Testo selezionato:
* * *
Da abilità a disturbo

di Andrea Mallamo

In vista della ripresa della scuola, Cristiano Termine, Angela Celi e Vera Galli, esperti di Neuropsichiatria Infantile del Dipartimento di Medicina e Chirurgia dell’Università degli Studi dell’Insubria e dell’Asst dei Sette Laghi a Varese, spiegano perché la logopedia in tenerà età sia un aiuto prezioso in caso di deficit nell’esprimersi e comprendere messaggi verbali

di Cristiano Termine, Angela Celi e Vera Galli

 

Il linguaggio rappresenta la capacità di utilizzare un codice per esprimere e comunicare le proprie idee sul mondo, attraverso un sistema convenzionale di segni arbitrari. 

 

Una capacità “innata”

Già nel XVII Secolo, Galileo scriveva con stupore emozionato di questi segni, definendo l’alfabeto come l’insieme di “venti caratteruzzi su carta”, da cui potevano nascere tutte le invenzioni umane. Ancor più stupefacente è soffermarsi sul fatto che tale capacità produttiva sia presente fin dalla nascita, pur esprimendosi in modo diverso nelle diverse fasi dello sviluppo del bambino, permettendogli di tradurre idee, pensieri, emozioni sotto forma di parole, frasi e discorsi. Il linguaggio, infatti, non si insegna, ma si apprende ed emerge “spontaneamente”, qualora un bambino sia esposto ad una lingua, disponga di un udito normale e presenti adeguate competenze cognitive, comunicativo-relazionali e linguistiche.
* * *
Elenco riportato:

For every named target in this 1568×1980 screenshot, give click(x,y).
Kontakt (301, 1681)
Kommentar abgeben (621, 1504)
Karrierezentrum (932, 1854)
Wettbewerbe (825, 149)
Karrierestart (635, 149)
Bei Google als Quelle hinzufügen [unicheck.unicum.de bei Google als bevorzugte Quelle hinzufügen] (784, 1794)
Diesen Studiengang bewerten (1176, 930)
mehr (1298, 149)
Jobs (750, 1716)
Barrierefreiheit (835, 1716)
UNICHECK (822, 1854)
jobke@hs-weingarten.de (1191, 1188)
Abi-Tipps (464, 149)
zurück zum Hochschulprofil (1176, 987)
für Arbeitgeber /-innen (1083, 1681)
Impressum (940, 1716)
* * *
Compiti da svolgere:
**a)** Indica se ciascuna affermazione concorda con il testo sul linguaggio, rispondendo sì o no e citando le parole decisive del testo: (i) Galileo scriveva di questi segni già nel XVII secolo; (ii) il linguaggio va insegnato al bambino; (iii) gli esperti appartengono all'Università degli Studi di Milano.
**b)** Stampa la parte del testo sul linguaggio che comincia dalle parole contenenti «di Andrea Mallamo» e si ferma dopo «di segni arbitrari.».

Risposte numerate:
**a)**
(i) Sì: «Già nel XVII Secolo, Galileo scriveva con stupore emozionato di questi segni».
(ii) No: «Il linguaggio, infatti, non si insegna, ma si apprende ed emerge “spontaneamente”».
(iii) No: «dell’Università degli Studi dell’Insubria e dell’Asst dei Sette Laghi a Varese».

**b)**
di Andrea Mallamo

In vista della ripresa della scuola, Cristiano Termine, Angela Celi e Vera Galli, esperti di Neuropsichiatria Infantile del Dipartimento di Medicina e Chirurgia dell’Università degli Studi dell’Insubria e dell’Asst dei Sette Laghi a Varese, spiegano perché la logopedia in tenerà età sia un aiuto prezioso in caso di deficit nell’esprimersi e comprendere messaggi verbali

di Cristiano Termine, Angela Celi e Vera Galli

 

Il linguaggio rappresenta la capacità di utilizzare un codice per esprimere e comunicare le proprie idee sul mondo, attraverso un sistema convenzionale di segni arbitrari.